I’d known Paul from my Deputy Head days: he was the DJ we got in to run our school discos. As the only senior management team member living in the town, I often supervised these events. Paul was always reliable and responsible, and – best of all – he finished the disco bang on 10pm!

wham-950908I gave him a call. I knew in my heart of hearts I was no natural radio presenter, but I had gravitas – years of leading school assemblies had honed that skill – and I wondered if they needed someone to read the news… I offered my services. There was a pause at the other end of the phone – too long a pause, I thought. Damn – I’ve blown this! “David, can I call you back in 10 minutes?” was Paul’s response.

After one of the longest 10 minutes in history, the phone rang. It was Paul. Would I take on the role of Head of News for the new station?? I later learned that Paul and his schoolteacher brother Steve, who were planning the station together, had assembled a talented crew of presenters from the local DJ population, but had drawn a complete blank so far as news provision was concerned. My phone call had been an answer to their prayers.

Paul and Steve had applied to the Radio Authority for a 28-day Restricted Service Licence to run a tiny local radio station as a trial. Hucknall listeners no longer had to choose simply between BBC Radio Nottingham and commercial Trent FM for local programming – local had become really local.

My next few months were taken up with planning a local news service, starting with nothing. No news feed. No reporters. No legal knowledge. No experience!! It was a terrific, terrifying period: one of the best times of my life! I recruited a couple of young volunteers to work beside me, but this was to be my project – I wasn’t the teacher here, I was the news editor.

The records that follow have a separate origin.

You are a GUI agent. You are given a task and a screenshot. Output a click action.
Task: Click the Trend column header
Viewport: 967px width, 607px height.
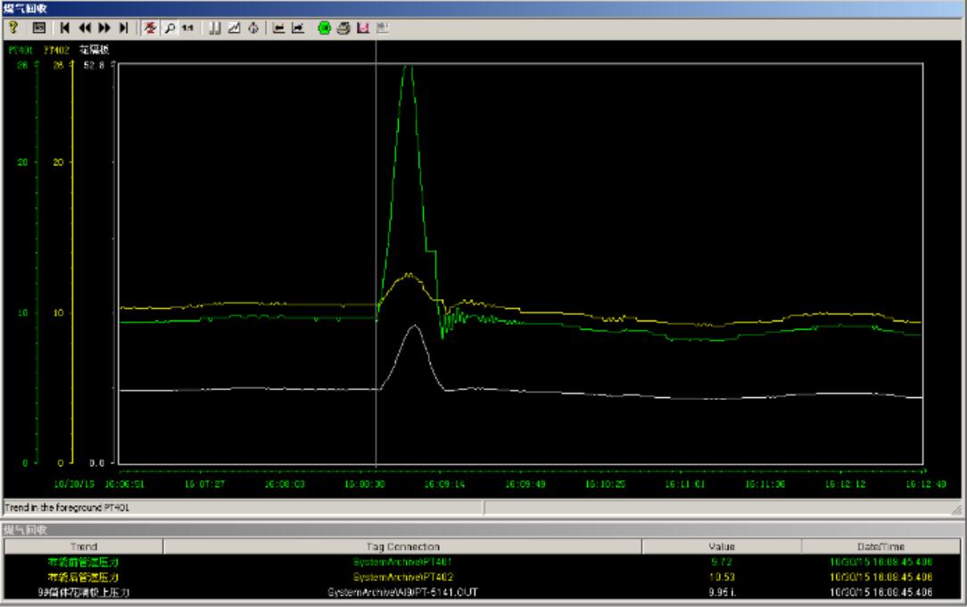tap(84, 546)
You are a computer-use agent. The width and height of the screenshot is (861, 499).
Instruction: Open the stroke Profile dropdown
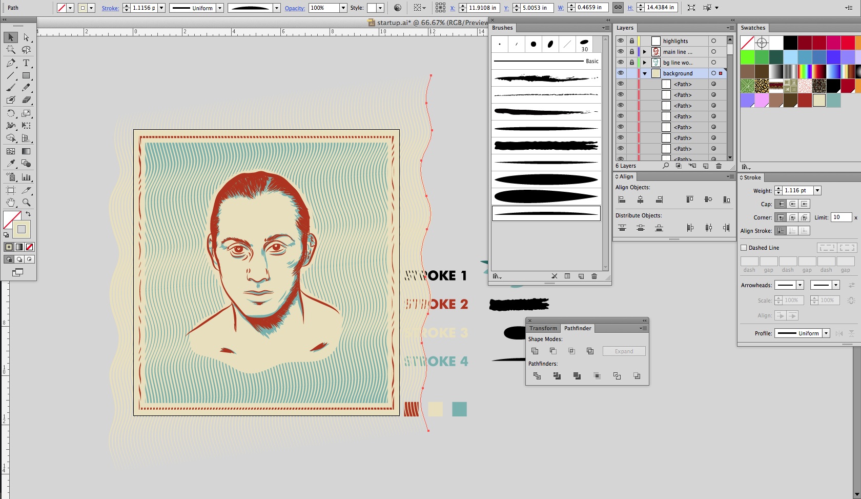[x=826, y=333]
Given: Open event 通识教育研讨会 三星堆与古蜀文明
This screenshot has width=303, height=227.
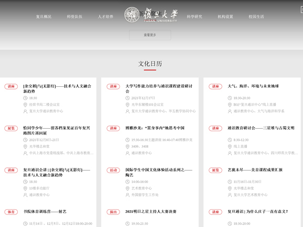Looking at the screenshot, I should 261,128.
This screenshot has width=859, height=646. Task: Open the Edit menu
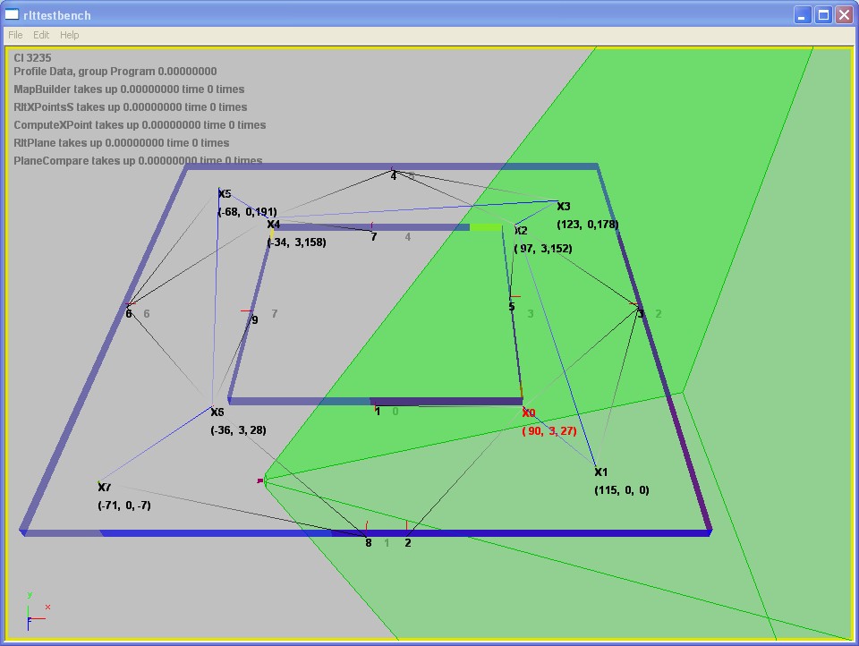[41, 35]
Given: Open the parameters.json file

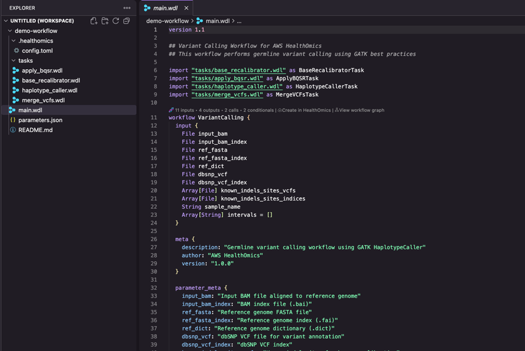Looking at the screenshot, I should click(x=40, y=120).
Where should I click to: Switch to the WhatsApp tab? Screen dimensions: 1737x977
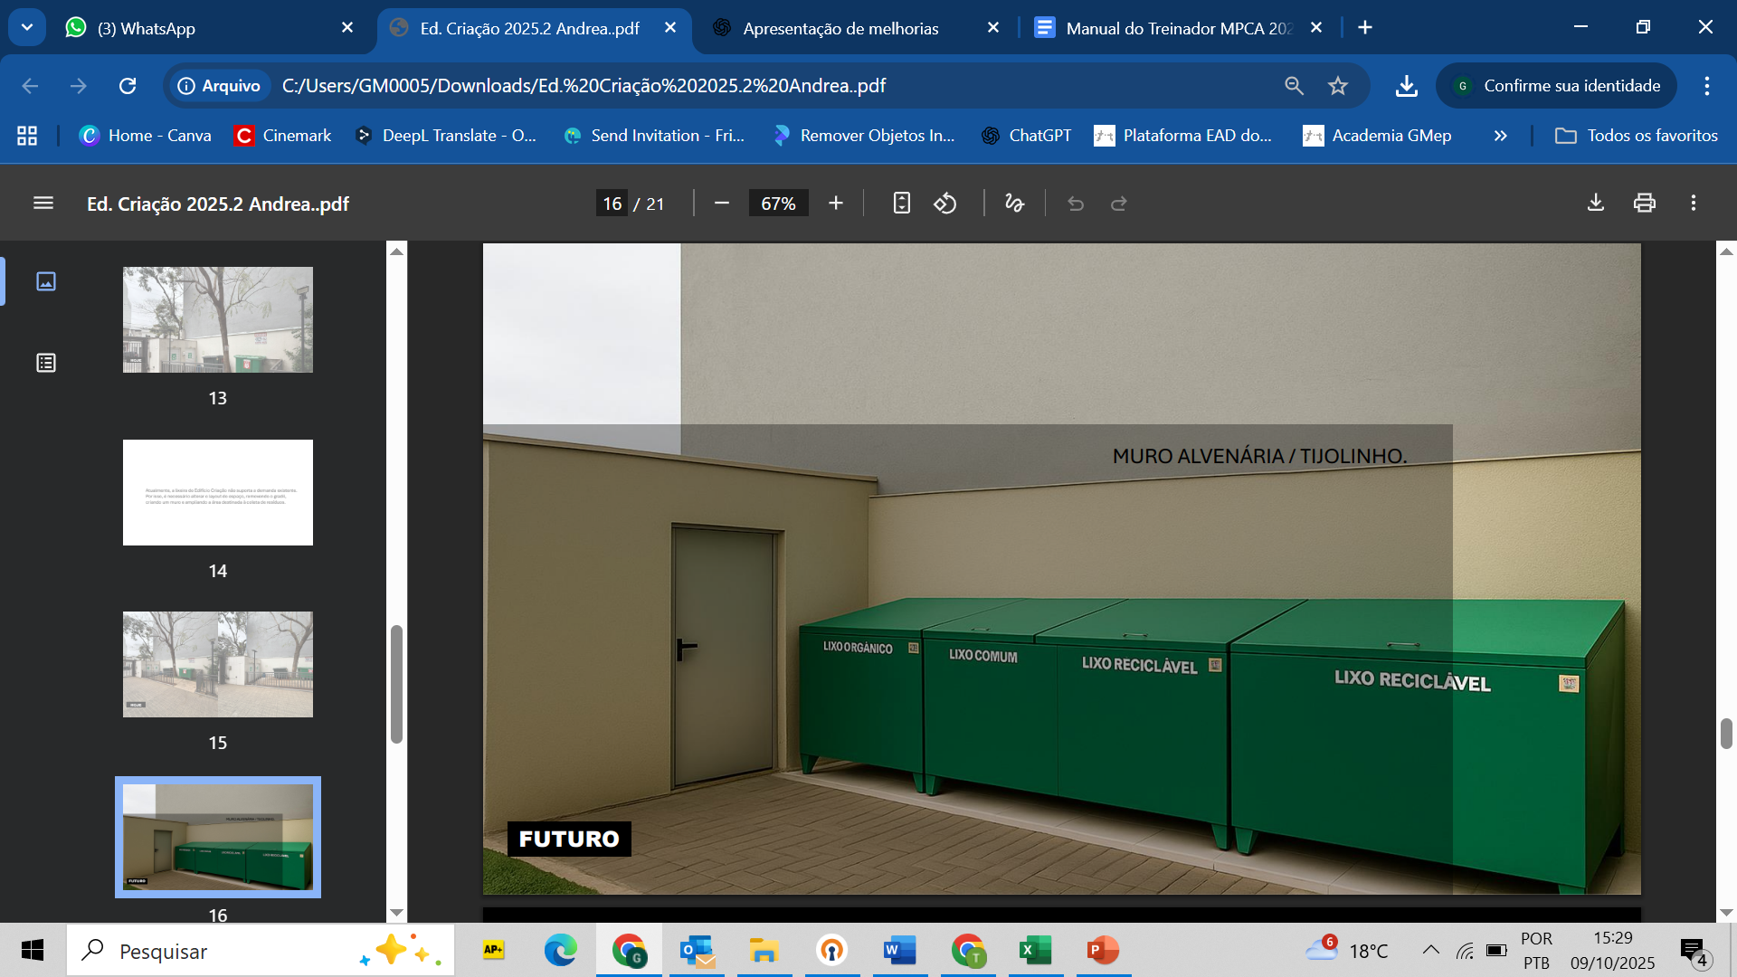point(210,28)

I became part of the publicity machine for the new station, which was to broadcast on the medium wave from Wednesday 1st May 1996. It was to go by the name Wonderful Hucknall AM, which conveniently abbreviated to WHAM: “Your friend around the corner”! Soon I was to be seen in local newspaper features on my WHAM “rapid response vehicle”: a bright red, folding bike, to which (for added impact, and because I was relishing no longer being the Mean B*st*rd Deputy Head) I attached a front basket. I looked like Miss Marple.

It turned out the local newspaper – the Hucknall Dispatch – was mildly amused at the audacious idea that Hucknall would have its own radio station, and far from seeing it as any kind of threat the editor was happy to turn a blind eye if I lifted news reports from his weekly paper.

(Only later did I discover that “rip and read” was standard practice used by many broadcasters who couldn’t afford their own news-gathering operation: I was in good company with my cut-and-paste approach.)

The studio was in the cellar at Paul’s house, a modest terraced Victorian house with very solid walls. It didn’t matter that the house was next to the Nottingham to Mansfield railway line: with bales of cheap fabric material and a staple gun, the subterranean studio was made both sound-proof and acoustically more than adequate.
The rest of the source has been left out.